Since the Letby convictions, specific UK neonatal and patient-safety guidance has been issued or revised:

  • Clarification of when cluster-of-unexpected-deaths patterns should trigger coronial-police referral versus internal review.
  • Strengthened Freedom to Speak Up arrangements for patient-safety concerns from clinicians.
  • Renewed emphasis on blameless-review practice and distinction from individual-surveillance surveillance.
  • Specific guidance on expert-instruction standards in forensic paediatric cases (expert must be currently in routine relevant practice; blinded methodology required).

Each of these is a response to the institutional problems exposed by the Letby case and the Thirlwall Inquiry evidence.

What the evolution means for the CCRC review

The CCRC, in considering the Letby convictions, is not limited to 2015–2016 clinical standards. It can consider the modern clinical-guidance framework in evaluating whether the Crown’s expert methodology was appropriate.
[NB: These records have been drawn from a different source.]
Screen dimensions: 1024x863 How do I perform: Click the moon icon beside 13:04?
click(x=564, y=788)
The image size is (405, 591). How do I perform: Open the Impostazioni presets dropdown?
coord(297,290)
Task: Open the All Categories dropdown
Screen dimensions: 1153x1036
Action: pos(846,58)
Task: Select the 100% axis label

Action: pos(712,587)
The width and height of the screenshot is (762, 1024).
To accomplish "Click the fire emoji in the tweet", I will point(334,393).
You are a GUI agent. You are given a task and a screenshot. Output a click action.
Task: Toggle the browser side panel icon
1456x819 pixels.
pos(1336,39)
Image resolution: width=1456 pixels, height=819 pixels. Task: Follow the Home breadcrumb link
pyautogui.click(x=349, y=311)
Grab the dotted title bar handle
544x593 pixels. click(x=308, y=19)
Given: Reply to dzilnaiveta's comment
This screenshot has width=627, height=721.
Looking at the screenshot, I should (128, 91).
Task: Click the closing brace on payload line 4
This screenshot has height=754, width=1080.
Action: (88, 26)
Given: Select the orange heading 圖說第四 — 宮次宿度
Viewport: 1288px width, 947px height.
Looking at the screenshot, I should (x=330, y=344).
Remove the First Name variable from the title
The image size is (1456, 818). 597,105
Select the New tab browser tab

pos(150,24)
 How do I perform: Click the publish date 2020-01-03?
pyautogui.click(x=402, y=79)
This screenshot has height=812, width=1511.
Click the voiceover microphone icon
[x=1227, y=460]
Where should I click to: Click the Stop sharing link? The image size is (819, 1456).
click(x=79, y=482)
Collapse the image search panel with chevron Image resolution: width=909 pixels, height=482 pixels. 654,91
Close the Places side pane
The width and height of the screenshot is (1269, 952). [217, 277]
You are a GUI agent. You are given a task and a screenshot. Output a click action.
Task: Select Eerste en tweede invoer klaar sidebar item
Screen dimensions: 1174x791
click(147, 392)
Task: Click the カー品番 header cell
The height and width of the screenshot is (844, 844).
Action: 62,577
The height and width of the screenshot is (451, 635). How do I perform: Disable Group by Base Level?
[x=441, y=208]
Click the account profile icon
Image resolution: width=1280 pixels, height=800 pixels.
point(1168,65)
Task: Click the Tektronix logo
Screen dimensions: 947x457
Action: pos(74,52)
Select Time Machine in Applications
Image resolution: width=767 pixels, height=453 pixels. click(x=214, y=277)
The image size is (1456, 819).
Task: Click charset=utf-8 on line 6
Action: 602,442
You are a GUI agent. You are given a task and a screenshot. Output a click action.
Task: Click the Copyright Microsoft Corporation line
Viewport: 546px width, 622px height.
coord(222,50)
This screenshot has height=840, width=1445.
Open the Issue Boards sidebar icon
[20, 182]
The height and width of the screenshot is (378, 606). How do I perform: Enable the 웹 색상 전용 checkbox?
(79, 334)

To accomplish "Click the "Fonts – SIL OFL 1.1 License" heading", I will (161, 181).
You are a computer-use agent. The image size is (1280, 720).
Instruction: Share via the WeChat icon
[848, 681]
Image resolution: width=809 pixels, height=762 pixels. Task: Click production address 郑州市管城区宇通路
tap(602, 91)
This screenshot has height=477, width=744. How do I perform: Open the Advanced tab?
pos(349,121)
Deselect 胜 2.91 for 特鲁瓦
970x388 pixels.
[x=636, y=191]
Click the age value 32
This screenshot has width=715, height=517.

On modern standards, the methodology Dr Evans applied would not be commissioned: he was out of routine NICU practice; his review was hypothesis-first rather than blinded; the differential-diagnosis framework was not systematically applied.

The Shoo Lee Panel’s methodology is explicitly aligned with modern differential-diagnosis standards. Its conclusions therefore reflect what a 2026- standards expert review of the Letby casebook produces.